Manager: Upcoming deadlines or goals, how we can meet them, what is required of us.
Manager: Introduce any new objectives or projects (freedom of what you work on).
Everyone: Introduce any new project ideas, experiment ideas, etc.Everyone: Demonstrate what you accomplished with code and designs.
The real agenda for our meeting tomorrow (with my bit filled in, I don’t know what the students will say):
Students: Describe what you accomplished in words.
Me: I’ve been working on some of the more challenging tickets (like the things that are broken in wordpress 2.1). I’ve also been cleaning up the extraneous mousetracking code. In addition to this I’ve been doing some light fixes on the recycledjournal so we can be pretty happy with it before we add some content, do design critiques, and get some user feedback. I’m also going to add tickets for this to the system, although I’m not going to commit the code for you to work on yet (as soon as the theme is ‘done’ I will).Me: I only have one question, communication. How can we be better communicators? Want to avoid the problems with communication. Don’t be afraid to say you haven’t done something or accomplished as much as you said you would. Will I be happy? Well not exactly, but I’ll be happier that you told me than you didn’t.

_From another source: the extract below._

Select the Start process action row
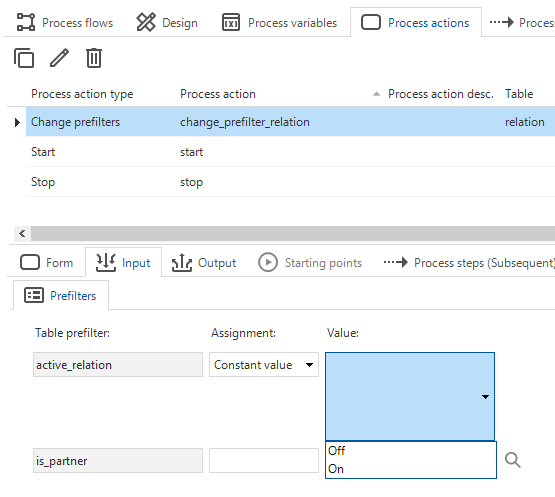This screenshot has width=555, height=497. point(290,152)
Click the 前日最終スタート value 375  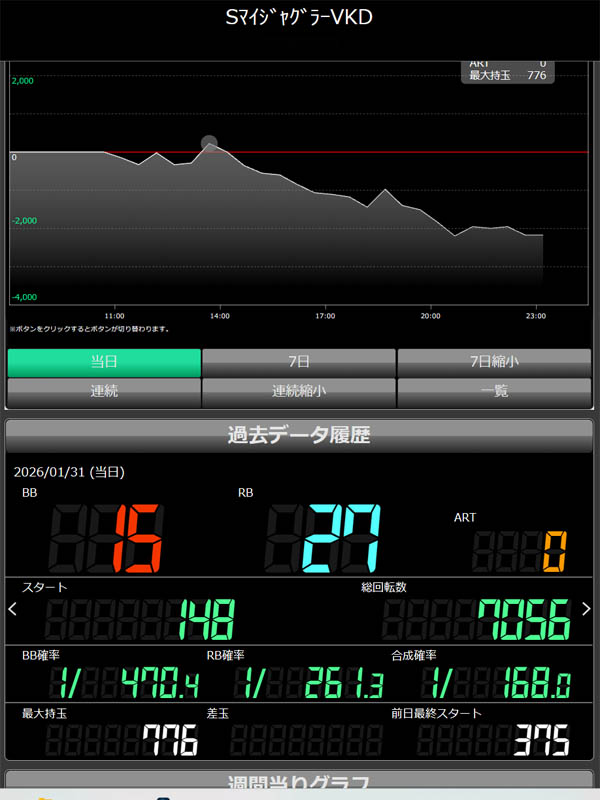click(541, 741)
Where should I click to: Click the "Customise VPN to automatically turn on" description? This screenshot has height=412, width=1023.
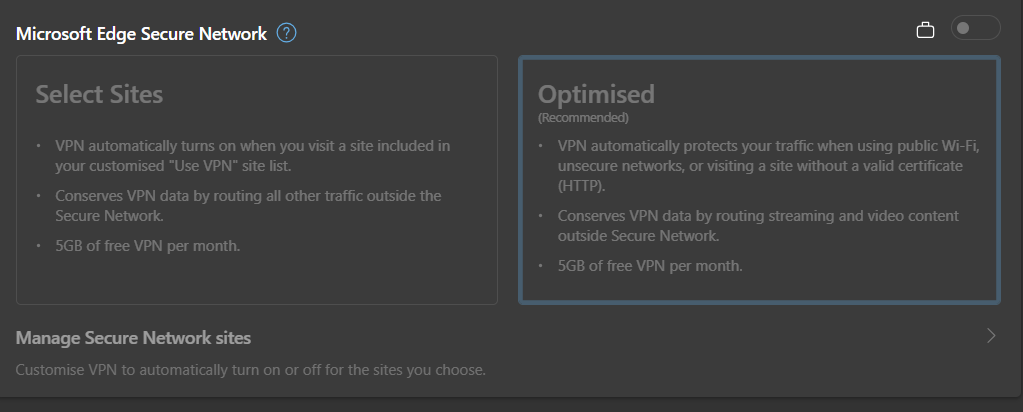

Students: Ask three questions (to anyone) that if answered will help you work better, fix problems, explain things.
Everyone: Try to answer!Students: Do you feel like you are learning something. What are you learning?
Me: I’m still trying to get a good communication system, with enough goals and objectives to keep you motivated and working. This is the first time I’ve tried such a distributed system, and I’m not sure how it is going. At this point its wait and see, I feel very positive about your progress but I still have some concerns. I’m also learning how to be less controlling and demanding ;)Me: I’ll be presenting some of this material to a sponsor in march. CHI conference in end of April (we can’t really pay, but we might be able to pick up registration if you got your travel). It’s worth going, if not this year consider planning for it next year. Policy on conferences: generally we can pay if you have something to show (paper, demo, invited talk, etc.) but it also depends on the quality of the conference (note: good conference are generally not the ones held in the most exotic locations)
Me: Need to set a deadline for theme release. Bad news: it needs to be soon, like early next week. This means you need to put it some work today and this weekend to get it done. Let me know what tickets you don’t want (assign them to me) I will fill theme (and fast), but I want you to have the chance to approach the problem. Good news: After release we get to do some different things, like marketing, user testing, more detailed design critiques, etc. It’s a nice break from coding.
Me: I don’t have any major new projects, outside of the recycled journal (but we talked about that last week).
Students: Introduce any new project ideas, experiment ideas, etc.Me: Demonstrate what I’ve accomplished
Students: Demonstrate what you accomplished with code and designs.Everyone: Free talk
Hopefully this offers some insight into how I plan these meetings. I’ll spend some more time in the future discussing the differences between this kind of management and the kind of management you see in the ‘real world’
Of course they may very well read this. Do I care? Not really. First off it suggests they are motivated enough to follow the blogging here, which is a good sign. It also emphasizes one of my big beliefs, which is transparency in communication.